• Alzheimer
• microglia
• vesicles
• hippocampus
• network

A major neuropathological hallmark of Alzheimer’s disease (AD) is the accumulation of extracellular amyloid-beta (Aβ). Extensive literature implicates Aβ-dependent synaptic dysfunction as an early mechanism affected in AD, that propagates from the Entorhinal Cortex (EC) to connected regions, such as the hippocampus and leading to an aberrant network activity. However, how synaptic dysfunction starts, propagates and causes network alteration is not yet clear. Recent evidence suggests that extracellular vesicles (EVs) secreted from microglia may facilitate trans-synaptic delivery of pathogenic proteins, including Aβ, over large distances.

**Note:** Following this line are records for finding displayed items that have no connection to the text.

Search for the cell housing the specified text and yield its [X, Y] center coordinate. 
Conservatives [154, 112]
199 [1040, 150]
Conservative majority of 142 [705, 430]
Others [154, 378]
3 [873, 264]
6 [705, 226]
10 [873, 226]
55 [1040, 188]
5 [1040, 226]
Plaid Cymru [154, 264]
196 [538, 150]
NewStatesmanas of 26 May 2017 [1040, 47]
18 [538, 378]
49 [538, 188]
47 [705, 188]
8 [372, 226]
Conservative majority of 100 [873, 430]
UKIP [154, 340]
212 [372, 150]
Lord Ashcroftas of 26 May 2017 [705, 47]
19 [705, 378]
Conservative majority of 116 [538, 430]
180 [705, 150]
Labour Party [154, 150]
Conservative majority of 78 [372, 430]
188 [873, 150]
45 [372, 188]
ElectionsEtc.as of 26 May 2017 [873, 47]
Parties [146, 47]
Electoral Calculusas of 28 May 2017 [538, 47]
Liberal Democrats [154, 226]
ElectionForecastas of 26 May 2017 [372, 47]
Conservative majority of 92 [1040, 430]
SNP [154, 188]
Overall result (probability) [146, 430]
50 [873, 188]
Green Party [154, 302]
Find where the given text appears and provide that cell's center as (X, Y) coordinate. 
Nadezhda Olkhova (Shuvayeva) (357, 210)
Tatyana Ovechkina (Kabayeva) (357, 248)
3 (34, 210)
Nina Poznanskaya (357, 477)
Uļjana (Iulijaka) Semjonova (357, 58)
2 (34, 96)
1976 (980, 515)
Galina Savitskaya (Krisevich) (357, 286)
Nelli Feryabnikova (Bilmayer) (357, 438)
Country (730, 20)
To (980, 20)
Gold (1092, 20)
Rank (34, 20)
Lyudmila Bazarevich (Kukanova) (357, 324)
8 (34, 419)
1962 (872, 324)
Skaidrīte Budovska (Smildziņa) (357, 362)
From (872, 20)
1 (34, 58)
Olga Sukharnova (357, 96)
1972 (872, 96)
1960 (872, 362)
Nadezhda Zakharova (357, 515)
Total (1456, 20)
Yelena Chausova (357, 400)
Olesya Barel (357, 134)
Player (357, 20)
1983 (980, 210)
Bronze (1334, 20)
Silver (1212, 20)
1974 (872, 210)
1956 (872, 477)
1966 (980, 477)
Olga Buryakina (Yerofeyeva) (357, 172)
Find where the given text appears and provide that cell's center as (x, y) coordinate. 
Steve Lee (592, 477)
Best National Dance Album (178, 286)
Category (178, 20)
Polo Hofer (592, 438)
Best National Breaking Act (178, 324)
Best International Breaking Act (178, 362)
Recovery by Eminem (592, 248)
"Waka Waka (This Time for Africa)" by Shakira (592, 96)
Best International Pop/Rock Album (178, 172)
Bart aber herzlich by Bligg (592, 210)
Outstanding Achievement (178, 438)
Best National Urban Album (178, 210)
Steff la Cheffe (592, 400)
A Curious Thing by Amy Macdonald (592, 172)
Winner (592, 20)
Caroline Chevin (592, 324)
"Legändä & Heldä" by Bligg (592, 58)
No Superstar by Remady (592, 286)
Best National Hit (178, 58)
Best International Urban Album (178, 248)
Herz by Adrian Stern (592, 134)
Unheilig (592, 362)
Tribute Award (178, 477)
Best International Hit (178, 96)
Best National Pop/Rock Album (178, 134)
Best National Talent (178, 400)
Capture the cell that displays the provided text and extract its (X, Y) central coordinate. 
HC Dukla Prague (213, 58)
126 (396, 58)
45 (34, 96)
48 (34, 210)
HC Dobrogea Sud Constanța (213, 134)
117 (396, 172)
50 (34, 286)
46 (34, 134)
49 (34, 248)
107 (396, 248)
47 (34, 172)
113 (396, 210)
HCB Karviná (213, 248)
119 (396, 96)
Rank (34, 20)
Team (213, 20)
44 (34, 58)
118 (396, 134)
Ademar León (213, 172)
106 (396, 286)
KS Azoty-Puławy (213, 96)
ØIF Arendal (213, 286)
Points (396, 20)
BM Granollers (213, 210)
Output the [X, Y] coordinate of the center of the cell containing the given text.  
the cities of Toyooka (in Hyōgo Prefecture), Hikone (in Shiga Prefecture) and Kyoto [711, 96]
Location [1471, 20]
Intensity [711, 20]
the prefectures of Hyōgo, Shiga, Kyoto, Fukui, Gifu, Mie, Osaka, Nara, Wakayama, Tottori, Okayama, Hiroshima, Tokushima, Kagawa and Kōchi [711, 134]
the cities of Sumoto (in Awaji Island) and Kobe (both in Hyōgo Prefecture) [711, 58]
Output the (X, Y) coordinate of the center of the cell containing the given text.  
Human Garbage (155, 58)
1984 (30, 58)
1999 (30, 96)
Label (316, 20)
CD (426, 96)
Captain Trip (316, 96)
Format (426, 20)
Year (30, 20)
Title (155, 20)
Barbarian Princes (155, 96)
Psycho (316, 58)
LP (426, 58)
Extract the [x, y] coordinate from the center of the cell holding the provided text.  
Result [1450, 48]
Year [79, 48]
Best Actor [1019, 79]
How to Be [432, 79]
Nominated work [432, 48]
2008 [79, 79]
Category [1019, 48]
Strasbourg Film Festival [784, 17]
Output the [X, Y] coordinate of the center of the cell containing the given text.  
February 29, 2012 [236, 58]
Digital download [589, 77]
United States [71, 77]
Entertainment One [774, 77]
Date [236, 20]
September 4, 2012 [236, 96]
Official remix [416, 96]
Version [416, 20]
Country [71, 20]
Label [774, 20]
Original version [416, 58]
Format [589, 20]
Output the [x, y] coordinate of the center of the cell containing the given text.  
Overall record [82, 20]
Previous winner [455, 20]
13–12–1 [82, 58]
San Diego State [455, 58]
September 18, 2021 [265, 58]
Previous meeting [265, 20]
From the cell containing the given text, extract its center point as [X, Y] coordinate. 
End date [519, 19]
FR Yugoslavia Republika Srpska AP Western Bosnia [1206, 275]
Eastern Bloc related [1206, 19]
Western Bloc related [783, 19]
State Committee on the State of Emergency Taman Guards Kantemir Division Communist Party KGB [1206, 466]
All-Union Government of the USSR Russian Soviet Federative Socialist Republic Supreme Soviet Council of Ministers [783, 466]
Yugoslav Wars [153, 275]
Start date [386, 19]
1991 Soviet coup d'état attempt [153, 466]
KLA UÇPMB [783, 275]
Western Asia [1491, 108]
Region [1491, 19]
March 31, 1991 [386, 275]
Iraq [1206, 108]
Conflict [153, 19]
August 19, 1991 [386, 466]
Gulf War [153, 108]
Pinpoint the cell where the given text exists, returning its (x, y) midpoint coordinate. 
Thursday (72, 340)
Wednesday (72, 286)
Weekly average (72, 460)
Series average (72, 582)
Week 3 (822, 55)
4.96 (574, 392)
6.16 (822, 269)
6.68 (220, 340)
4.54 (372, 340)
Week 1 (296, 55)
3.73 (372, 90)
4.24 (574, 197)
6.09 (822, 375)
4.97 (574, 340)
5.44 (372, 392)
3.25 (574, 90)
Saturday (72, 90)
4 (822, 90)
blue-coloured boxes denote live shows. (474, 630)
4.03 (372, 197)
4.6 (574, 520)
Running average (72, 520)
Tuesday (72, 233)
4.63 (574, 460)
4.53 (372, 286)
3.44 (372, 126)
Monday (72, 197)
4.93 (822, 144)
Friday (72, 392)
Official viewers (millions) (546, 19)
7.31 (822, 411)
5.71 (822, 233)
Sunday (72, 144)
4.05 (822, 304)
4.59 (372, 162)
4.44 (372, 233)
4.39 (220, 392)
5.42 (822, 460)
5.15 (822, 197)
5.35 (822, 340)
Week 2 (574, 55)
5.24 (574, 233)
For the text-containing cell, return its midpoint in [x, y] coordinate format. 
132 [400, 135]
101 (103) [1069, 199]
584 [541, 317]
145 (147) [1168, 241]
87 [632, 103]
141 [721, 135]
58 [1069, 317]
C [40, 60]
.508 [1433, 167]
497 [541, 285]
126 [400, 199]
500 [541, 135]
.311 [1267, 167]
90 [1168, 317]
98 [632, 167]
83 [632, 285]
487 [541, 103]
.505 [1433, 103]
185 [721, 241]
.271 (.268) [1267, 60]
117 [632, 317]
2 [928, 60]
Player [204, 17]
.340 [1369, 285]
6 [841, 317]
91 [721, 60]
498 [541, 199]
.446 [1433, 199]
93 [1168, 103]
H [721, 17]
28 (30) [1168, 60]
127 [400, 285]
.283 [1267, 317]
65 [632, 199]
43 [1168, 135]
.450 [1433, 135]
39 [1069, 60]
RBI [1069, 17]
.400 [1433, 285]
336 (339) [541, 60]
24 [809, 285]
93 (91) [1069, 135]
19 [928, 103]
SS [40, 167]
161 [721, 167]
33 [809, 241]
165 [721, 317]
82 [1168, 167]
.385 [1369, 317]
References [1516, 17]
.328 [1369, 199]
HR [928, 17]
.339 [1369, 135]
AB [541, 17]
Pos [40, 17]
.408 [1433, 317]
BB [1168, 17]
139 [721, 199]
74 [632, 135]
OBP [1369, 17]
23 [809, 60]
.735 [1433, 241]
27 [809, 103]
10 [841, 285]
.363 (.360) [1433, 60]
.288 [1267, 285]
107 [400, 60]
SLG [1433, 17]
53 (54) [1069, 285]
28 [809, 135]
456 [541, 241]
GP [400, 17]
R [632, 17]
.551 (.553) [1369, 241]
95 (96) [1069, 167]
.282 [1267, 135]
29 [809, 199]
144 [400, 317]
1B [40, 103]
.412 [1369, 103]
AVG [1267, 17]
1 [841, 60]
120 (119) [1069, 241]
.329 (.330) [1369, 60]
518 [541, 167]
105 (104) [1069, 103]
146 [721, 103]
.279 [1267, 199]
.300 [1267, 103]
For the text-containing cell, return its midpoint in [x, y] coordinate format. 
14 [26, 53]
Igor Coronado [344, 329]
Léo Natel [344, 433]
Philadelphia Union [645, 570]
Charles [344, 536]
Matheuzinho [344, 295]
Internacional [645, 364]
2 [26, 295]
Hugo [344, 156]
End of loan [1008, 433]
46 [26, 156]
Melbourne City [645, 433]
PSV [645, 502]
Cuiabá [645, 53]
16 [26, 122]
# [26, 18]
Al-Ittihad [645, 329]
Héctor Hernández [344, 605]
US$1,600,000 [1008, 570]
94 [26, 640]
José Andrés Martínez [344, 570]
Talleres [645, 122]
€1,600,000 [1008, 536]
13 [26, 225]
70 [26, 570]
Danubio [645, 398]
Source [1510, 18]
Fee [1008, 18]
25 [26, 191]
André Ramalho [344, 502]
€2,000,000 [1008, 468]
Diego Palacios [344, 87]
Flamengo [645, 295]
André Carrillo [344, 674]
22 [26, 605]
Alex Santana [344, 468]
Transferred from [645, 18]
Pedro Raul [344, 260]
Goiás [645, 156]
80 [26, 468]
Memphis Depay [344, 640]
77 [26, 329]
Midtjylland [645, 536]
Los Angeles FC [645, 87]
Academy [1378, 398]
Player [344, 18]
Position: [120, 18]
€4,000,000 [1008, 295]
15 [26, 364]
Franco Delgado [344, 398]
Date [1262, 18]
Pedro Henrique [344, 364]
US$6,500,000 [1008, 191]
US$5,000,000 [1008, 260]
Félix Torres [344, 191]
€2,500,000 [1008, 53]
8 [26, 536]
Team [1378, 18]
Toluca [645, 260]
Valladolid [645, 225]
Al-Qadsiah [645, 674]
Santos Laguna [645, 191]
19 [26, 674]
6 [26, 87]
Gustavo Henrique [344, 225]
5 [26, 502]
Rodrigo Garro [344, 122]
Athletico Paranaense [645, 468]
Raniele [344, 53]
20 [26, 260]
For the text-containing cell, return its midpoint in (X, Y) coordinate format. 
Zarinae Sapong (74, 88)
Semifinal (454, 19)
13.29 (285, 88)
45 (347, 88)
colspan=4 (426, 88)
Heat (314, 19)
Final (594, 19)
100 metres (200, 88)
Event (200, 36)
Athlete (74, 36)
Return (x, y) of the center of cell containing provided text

To test the effect of EVs carrying Aβ along the EC-hippocampal connections we performed in vivo chronic EEG recording in freely moving mice, injected in the lateral EC (LEC) with vehicle, Aβ-EVs, Aβ [1-42], ctrl-EVs or Aβ-EVs + Annexin V (which reduces EVs movement).The results confirmed that Aβ-EVs induced a network dysfunction characterized by increased cortico-hippocampal excitability and the presence of spike-wave discharges, a typical feature of absence epilepsy and early AD. All these effects were reduced by Annexin V vesicles pre-treatment suggesting that Aβ-EVs movement contributes to the disruption of cortico-hippocampal network activity and memory impairment. Our model proposes a new biological mechanism for the spreading of Aβ pathology and offers the opportunity to test treatments targeting the early stage of the disease.